I spent much of this morning revising the “Structure of the Deck” section of the Little White Book for the Eilat Tarot. I had the quiet satisfaction of feeling that it may finally be complete.
There is still more work ahead. I’m waiting for Amashé to finish the graphic design work that will refine the cards and prepare them for professional printing.
But I was tired of waiting.
So I printed the current draft of the cards at home and trimmed them by hand.
They are a real deck now.
After so long existing only on my computer screen and in my imagination, it felt so right to finally hold them in my hands.
I shuffled the deck and drew three cards using the Three Dimensions Spread from the LWB, a spread that draws one card from each arcana of the Eilat Tarot:
World Card - What deeper structure or force is shaping this situation?
Time Card - What is unfolding through time?
Soul Card - How am I being asked to meet this moment?
World Card:
Mem - The Hanged Man
Concealment
The Path Between Reverence and Persistence
Hidden depth. What obscures.

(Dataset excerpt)
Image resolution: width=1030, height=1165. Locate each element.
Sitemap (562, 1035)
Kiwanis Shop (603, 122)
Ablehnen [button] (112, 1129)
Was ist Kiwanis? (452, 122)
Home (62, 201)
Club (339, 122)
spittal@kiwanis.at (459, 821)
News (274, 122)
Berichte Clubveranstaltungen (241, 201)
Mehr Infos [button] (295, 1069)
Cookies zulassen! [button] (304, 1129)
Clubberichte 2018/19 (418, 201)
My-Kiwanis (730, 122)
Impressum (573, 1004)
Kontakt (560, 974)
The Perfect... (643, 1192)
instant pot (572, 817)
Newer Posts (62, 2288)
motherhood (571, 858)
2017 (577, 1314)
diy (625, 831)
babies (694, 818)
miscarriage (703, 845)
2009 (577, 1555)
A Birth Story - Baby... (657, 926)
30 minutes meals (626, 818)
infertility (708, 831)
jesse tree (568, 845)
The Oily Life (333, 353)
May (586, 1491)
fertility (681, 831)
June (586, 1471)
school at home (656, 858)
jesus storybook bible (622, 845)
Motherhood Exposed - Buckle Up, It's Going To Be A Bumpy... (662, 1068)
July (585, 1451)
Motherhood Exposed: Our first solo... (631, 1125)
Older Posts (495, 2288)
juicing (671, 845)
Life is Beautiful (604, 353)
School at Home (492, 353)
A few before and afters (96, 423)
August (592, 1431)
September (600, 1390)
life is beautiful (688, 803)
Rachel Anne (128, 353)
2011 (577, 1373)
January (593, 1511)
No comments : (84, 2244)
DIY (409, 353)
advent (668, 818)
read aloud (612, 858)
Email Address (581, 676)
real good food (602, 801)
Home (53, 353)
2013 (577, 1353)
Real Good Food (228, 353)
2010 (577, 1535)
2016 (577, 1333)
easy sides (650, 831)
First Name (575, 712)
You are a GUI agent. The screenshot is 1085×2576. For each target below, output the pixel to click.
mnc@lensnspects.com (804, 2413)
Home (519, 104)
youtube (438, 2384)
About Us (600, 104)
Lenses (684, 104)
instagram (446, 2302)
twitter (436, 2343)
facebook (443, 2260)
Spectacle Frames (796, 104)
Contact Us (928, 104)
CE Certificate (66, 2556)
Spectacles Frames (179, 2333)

_THE PROBLEM_
Rewrite the part of the post about the Eilat Tarot that opens with the words containing "I shuffled the" and closes with "unfolding through time?", changing "shuffled" to "mixed". The lines in this dataset excerpt are separate material and have no connection to the post about the Eilat Tarot.

_COMPLETE RESPONSE_
I mixed the deck and drew three cards using the Three Dimensions Spread from the LWB, a spread that draws one card from each arcana of the Eilat Tarot:
World Card - What deeper structure or force is shaping this situation?
Time Card - What is unfolding through time?